### [TASK]
Reproduce each of the rows below verbatim, keeping every character, line break, and spacing unchanged.

▼

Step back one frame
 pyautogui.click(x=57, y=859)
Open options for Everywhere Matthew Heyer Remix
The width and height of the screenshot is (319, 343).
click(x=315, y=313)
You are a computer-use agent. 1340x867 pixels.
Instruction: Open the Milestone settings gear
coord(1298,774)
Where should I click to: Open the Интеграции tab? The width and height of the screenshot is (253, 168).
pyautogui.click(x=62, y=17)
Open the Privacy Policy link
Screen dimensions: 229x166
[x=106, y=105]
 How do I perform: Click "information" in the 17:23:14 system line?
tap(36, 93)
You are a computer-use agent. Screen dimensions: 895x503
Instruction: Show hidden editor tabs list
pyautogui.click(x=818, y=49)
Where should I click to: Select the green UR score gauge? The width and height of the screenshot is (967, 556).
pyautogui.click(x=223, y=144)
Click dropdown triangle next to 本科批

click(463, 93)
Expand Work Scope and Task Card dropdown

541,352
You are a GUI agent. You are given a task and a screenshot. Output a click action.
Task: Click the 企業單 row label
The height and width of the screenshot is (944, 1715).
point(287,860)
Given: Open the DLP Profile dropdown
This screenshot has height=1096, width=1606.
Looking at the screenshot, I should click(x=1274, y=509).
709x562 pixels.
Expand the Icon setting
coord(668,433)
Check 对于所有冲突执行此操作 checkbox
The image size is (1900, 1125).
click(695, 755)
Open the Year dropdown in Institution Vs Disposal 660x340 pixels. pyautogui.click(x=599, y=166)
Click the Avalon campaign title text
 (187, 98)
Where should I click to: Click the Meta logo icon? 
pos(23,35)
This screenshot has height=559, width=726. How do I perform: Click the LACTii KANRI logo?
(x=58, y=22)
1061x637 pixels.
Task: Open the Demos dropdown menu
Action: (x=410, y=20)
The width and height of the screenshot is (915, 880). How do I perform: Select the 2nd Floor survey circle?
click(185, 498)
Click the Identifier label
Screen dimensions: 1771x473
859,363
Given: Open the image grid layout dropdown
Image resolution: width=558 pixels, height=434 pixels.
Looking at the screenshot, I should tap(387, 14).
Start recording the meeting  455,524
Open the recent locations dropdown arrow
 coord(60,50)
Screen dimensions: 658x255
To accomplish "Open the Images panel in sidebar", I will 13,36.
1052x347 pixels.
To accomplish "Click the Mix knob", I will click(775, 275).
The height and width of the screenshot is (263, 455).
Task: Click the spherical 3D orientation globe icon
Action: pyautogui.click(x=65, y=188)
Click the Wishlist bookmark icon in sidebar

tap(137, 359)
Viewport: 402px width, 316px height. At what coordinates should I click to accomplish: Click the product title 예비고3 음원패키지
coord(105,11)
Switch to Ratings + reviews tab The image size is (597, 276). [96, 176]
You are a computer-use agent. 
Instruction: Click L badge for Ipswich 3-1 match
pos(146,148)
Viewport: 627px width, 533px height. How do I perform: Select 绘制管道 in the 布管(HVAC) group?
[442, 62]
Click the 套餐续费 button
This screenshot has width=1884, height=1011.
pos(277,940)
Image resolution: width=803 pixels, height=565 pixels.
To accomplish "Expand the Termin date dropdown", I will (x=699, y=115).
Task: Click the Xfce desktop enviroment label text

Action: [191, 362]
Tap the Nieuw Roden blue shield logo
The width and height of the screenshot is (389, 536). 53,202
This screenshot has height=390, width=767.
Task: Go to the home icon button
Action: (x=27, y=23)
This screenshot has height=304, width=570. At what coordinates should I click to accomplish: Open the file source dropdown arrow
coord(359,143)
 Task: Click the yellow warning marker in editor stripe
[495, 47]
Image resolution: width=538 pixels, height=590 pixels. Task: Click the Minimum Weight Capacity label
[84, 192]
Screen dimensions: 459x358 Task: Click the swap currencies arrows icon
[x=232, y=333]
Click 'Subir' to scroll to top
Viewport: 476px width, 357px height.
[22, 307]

▲

### [TASK OUTPUT]
Step back one frame
 pyautogui.click(x=57, y=859)
Open options for Everywhere Matthew Heyer Remix
The width and height of the screenshot is (319, 343).
click(x=315, y=313)
You are a computer-use agent. 1340x867 pixels.
Instruction: Open the Milestone settings gear
coord(1298,774)
Where should I click to: Open the Интеграции tab? The width and height of the screenshot is (253, 168).
pyautogui.click(x=62, y=17)
Open the Privacy Policy link
Screen dimensions: 229x166
[x=106, y=105]
 How do I perform: Click "information" in the 17:23:14 system line?
tap(36, 93)
You are a computer-use agent. Screen dimensions: 895x503
Instruction: Show hidden editor tabs list
pyautogui.click(x=818, y=49)
Where should I click to: Select the green UR score gauge? The width and height of the screenshot is (967, 556).
pyautogui.click(x=223, y=144)
Click dropdown triangle next to 本科批

click(463, 93)
Expand Work Scope and Task Card dropdown

541,352
You are a GUI agent. You are given a task and a screenshot. Output a click action.
Task: Click the 企業單 row label
The height and width of the screenshot is (944, 1715).
point(287,860)
Given: Open the DLP Profile dropdown
This screenshot has height=1096, width=1606.
Looking at the screenshot, I should click(x=1274, y=509).
709x562 pixels.
Expand the Icon setting
coord(668,433)
Check 对于所有冲突执行此操作 checkbox
The image size is (1900, 1125).
click(695, 755)
Open the Year dropdown in Institution Vs Disposal 660x340 pixels. pyautogui.click(x=599, y=166)
Click the Avalon campaign title text
 (187, 98)
Where should I click to: Click the Meta logo icon? 
pos(23,35)
This screenshot has height=559, width=726. How do I perform: Click the LACTii KANRI logo?
(x=58, y=22)
1061x637 pixels.
Task: Open the Demos dropdown menu
Action: (x=410, y=20)
The width and height of the screenshot is (915, 880). How do I perform: Select the 2nd Floor survey circle?
click(185, 498)
Click the Identifier label
Screen dimensions: 1771x473
859,363
Given: Open the image grid layout dropdown
Image resolution: width=558 pixels, height=434 pixels.
Looking at the screenshot, I should tap(387, 14).
Start recording the meeting  455,524
Open the recent locations dropdown arrow
 coord(60,50)
Screen dimensions: 658x255
To accomplish "Open the Images panel in sidebar", I will 13,36.
1052x347 pixels.
To accomplish "Click the Mix knob", I will click(775, 275).
The height and width of the screenshot is (263, 455).
Task: Click the spherical 3D orientation globe icon
Action: pyautogui.click(x=65, y=188)
Click the Wishlist bookmark icon in sidebar

tap(137, 359)
Viewport: 402px width, 316px height. At what coordinates should I click to accomplish: Click the product title 예비고3 음원패키지
coord(105,11)
Switch to Ratings + reviews tab The image size is (597, 276). [96, 176]
You are a computer-use agent. 
Instruction: Click L badge for Ipswich 3-1 match
pos(146,148)
Viewport: 627px width, 533px height. How do I perform: Select 绘制管道 in the 布管(HVAC) group?
[442, 62]
Click the 套餐续费 button
This screenshot has width=1884, height=1011.
pos(277,940)
Image resolution: width=803 pixels, height=565 pixels.
To accomplish "Expand the Termin date dropdown", I will (x=699, y=115).
Task: Click the Xfce desktop enviroment label text

Action: [191, 362]
Tap the Nieuw Roden blue shield logo
The width and height of the screenshot is (389, 536). 53,202
This screenshot has height=390, width=767.
Task: Go to the home icon button
Action: (x=27, y=23)
This screenshot has height=304, width=570. At what coordinates should I click to accomplish: Open the file source dropdown arrow
coord(359,143)
 Task: Click the yellow warning marker in editor stripe
[495, 47]
Image resolution: width=538 pixels, height=590 pixels. Task: Click the Minimum Weight Capacity label
[84, 192]
Screen dimensions: 459x358 Task: Click the swap currencies arrows icon
[x=232, y=333]
Click 'Subir' to scroll to top
Viewport: 476px width, 357px height.
[22, 307]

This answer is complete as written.